The last Wednesday of every month is the library’s Book Chat. The book discussion begins at 1pm in the Lawson Community Room. February’s meeting will be on February 24. The discussion will be featuring, “The First 48,” by Tim Green. Books are available at the library.

“Surviving A Money Crunch” will be the topic of a presentation by Consumer Credit Counseling Services on Tuesday, February 9 at 7pm. The talk is open to the public and will be held in the Lawson Community Group. We ask that you call the library to confirm that you will be attending so that we have enough handouts for everyone!

On Monday, February 15, the Canastota Public Library will be closed in honor of President’s Day.

For more information on these events and our regular weekly programming, go to and click on the Mid-York Calendar of Events.

Keep Smiling!  February is a very short month!

Monday, January 25, 2010

Learn How to Survive a Money Crunch @ The Library

When the economy gets tough, many of us have trouble staying current with our creditors.  Wouldn't it be nice to learn how to create a family household budget and survive these difficult times?

Consumer Credit Counseling Services of Central New York will provide a free one hour session at the Canastota Public Library on Tuesday, February 9 at 7pm. The session will be held in the library’s Lawson Community Room.
This workshop, “Surviving A Money Crunch” is designed for anyone facing a financial crisis such as a loss of income or major unexpected expense. Participants learn how to prioritize their obligations and gain control of the situation. A Consumer Credit Counselor will talk about recognizing your money personality, developing a spending plan and will teach you the Six Steps to Gaining Financial Control.

Consumer Credit Counseling Service of Central New York ®, Inc. (CCCS) provides solutions to budgeting, credit and debt problems. Since 1972, the agency has helped individuals and families gain control of their money and get on the right track to financial stability. CCCS is a non-profit, 501 (c) (3) agency, licensed by the New York State Banking Department as a Budget Planner. CCCS is a member-affiliate of the National Foundation for Credit Counseling and maintains accreditation through the Council on Accreditation. There are no income qualifying guidelines for the agency’s free financial counseling.

This program is free but to ensure that there are sufficient materials for all who plan to attend, reservations are requested. To reserve your space, call the library at (315) 697-7030. Located at 102 W. Center Street in Canastota, the Canastota Public Library is a timeless community resource for you and your family.

Monday, January 11, 2010

Potato Chip Scarves

Potato Chip Scarves?

          What can be better in the winter than a nice warm colorful scarf to keep the wind from swooping down into your coat?  I can't think of anything, personally.  And, if you like knitting, you'll love Potato Chip Scarves.  The Canastota Public Library Knitters recently completed their latest project, “Potato Chip Scarves.”

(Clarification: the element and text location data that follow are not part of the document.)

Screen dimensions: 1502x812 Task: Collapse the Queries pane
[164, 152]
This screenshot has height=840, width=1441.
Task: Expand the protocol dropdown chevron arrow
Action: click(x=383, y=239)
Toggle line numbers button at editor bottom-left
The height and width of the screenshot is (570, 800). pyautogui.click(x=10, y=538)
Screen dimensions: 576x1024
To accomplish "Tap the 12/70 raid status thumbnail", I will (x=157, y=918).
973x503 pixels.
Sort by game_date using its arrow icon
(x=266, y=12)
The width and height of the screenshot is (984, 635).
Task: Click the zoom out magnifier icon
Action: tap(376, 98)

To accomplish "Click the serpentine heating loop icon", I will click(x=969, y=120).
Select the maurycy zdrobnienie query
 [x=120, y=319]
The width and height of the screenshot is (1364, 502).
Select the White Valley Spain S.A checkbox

          “They just look like the chips that come out of those cans and they are really delightful,” noted Eleanor Bajohr of the Knitters Group.

          With an average of fifteen to twenty knitters attending meetings to knit every Friday morning at the Canastota Public Library, the knitters are just coming up to their second anniversary! They are very proud of their donations to various organizations in the community. During this past year, the knitters created preemie hats, hats and booties for the newborns at the Oneida HealthCare Center. They also knitted caps, scarves, mittens and slipper socks that were donated to the Opportunity Shop in Canastota. This year, sixteen lap robes were donated to area shut-ins.

          The Canastota Library Knitters meet every Friday morning at the Canastota Public Library at 102 W. Center Street in Canastota. The meetings run from 10am until noon. Everyone is welcomed to attend. If you are interested in learning to knit or an accomplished knitter, feel free to stop in for one of the Friday meetings. Additionally, the knitters group always appreciates donations for their projects.